* [WORK REQUIRED]:
Answer these questions from the text on merging and flattening pixel sets:
1. At which two joints in the example do independent branches meet, and which colors join at each?
2. To what value is each entry M[s] initialized?
3. What is the maximum number of disjoint sets an image with dimensions WxH can have?

* [SOURCE DOCUMENT]:
As you can see, this pass propagates colors from top to bottom, splitting at the joints when necessary. However, it can't combine two independent branches joining at the bottom. There are two of those in this example: blue-red joint at 24 and blue-green at 86. When we arrive at 24, we should somehow record the fact that blue and red sets are in fact one since 24 is a neighbour of both 13 and 15.

In order to achieve this, I will use an auxilliary array M. M[s] will hold a mapping from set number s to another set number z. If M[s]=z, then this will mean that all elements of s are also elements of z. M is initialized to M[s]=s.

Let's say blue=1, red=2 and green=3. When we reach 24, M looks like:

  M[0]= 0  // set 0 is used for black pixels and not updated
  M[1]= 1
  M[2]= 2
  M[3]= 3

I will set M[2]= 1 and also S[15]= 1 (both blue). From now on, when I see a red square, I will understand that it's in fact a blue one. Setting S[15]=blue will also make S[25]=blue. However, this is not depicted on the image because it was constructed without this new strategy in mind. This modification is done only because we don't want further set joins caused by S[15] being red.

In order to avoid circular mappings, I will always set M[s]=z when z < s. If the values come out of this order, I will simply swap them.

When the scanning is done, it's time to flatten M. M basicly holds a forest of sets where each set points to its parent and the root of each tree points to itself. I can simply do the following:

  for each s in M,
    while M[M[s]]!=M[s], M[s]= M[M[s]]

This simply updates the parent link of set s until it points to the root of the tree. After flattening, we can update S so that each pixel points to the root of its tree:

  for each p in S, S[p]= M[S[p]]

If naming the sets in sequential numbers is desired, can have a parallel array N, which is created like so:

  k= 1
  for each s in M, if M[s]==s, N[s]= k++

Then used as:

  for each p in S, S[p]= N[M[S[p]]]

Memory Issues

Here, I have used two arrays for basic operation. S for output and M as auxilliary. Both of these arrays should be able to hold a set number in their elements. Maximum how many disjoint sets can we have in an image with dimensions WxH? The answer is WxH/4. In the worst case, each set would have only one element. In order to keep these lone pixels free of any white neighbours, we would have to have the same pattern over the whole image. For example:

  . . . . . .

* [DATASET EXTRACT]:

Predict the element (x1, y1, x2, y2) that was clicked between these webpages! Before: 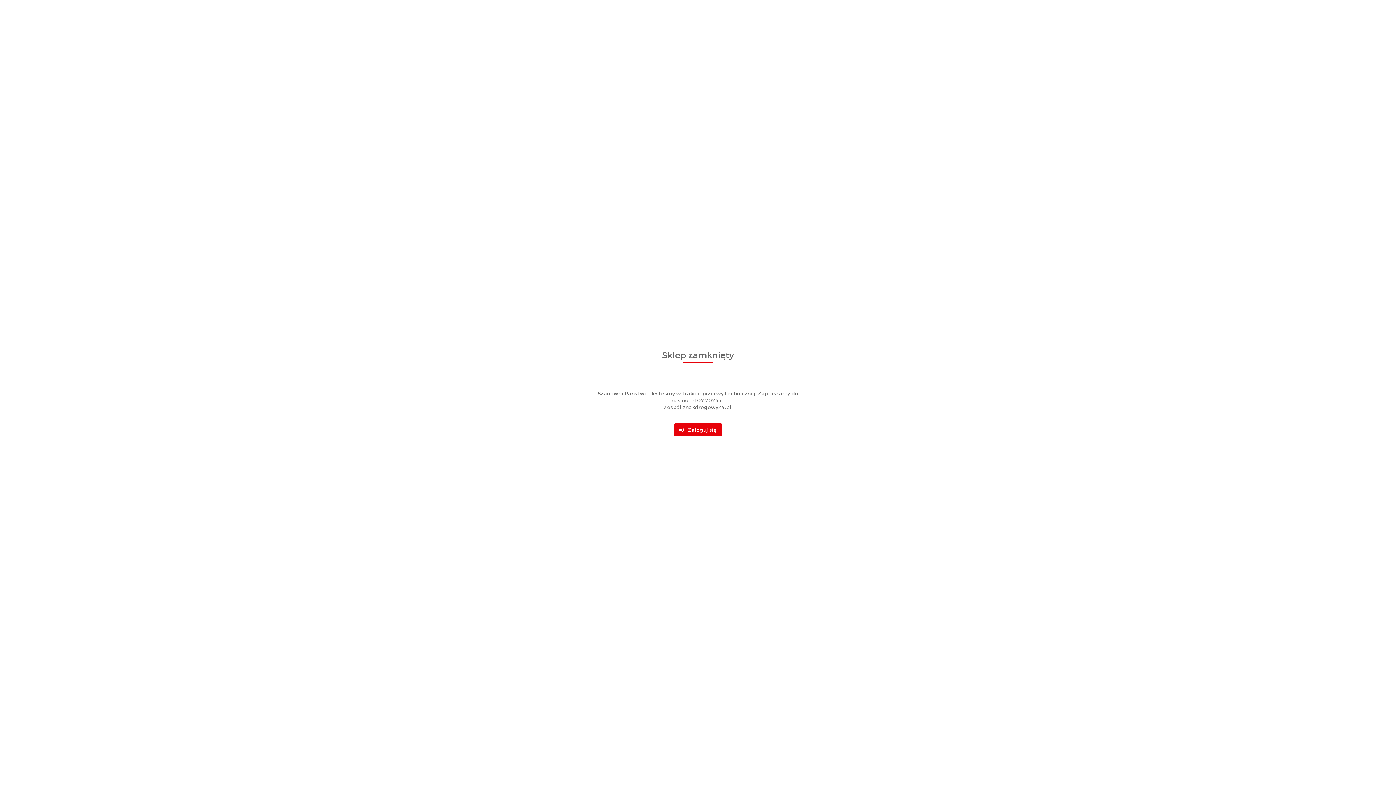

...

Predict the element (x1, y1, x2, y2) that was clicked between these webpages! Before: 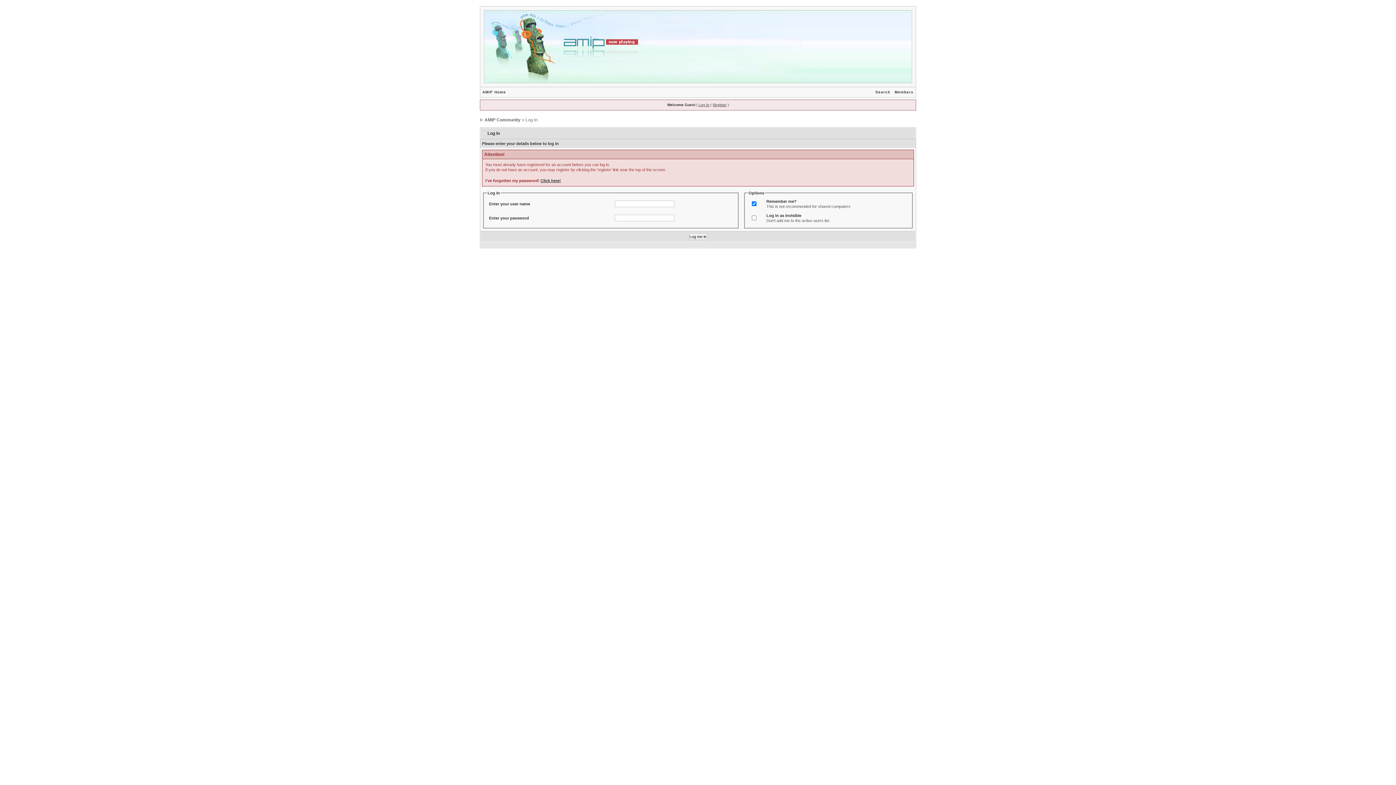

* [SOLUTION TO THE EXERCISE]:
1. The blue and red branches join at 24, and the blue and green branches join at 86.
2. Each entry is initialized to its own set number, so M[s]=s.
3. The maximum is WxH/4.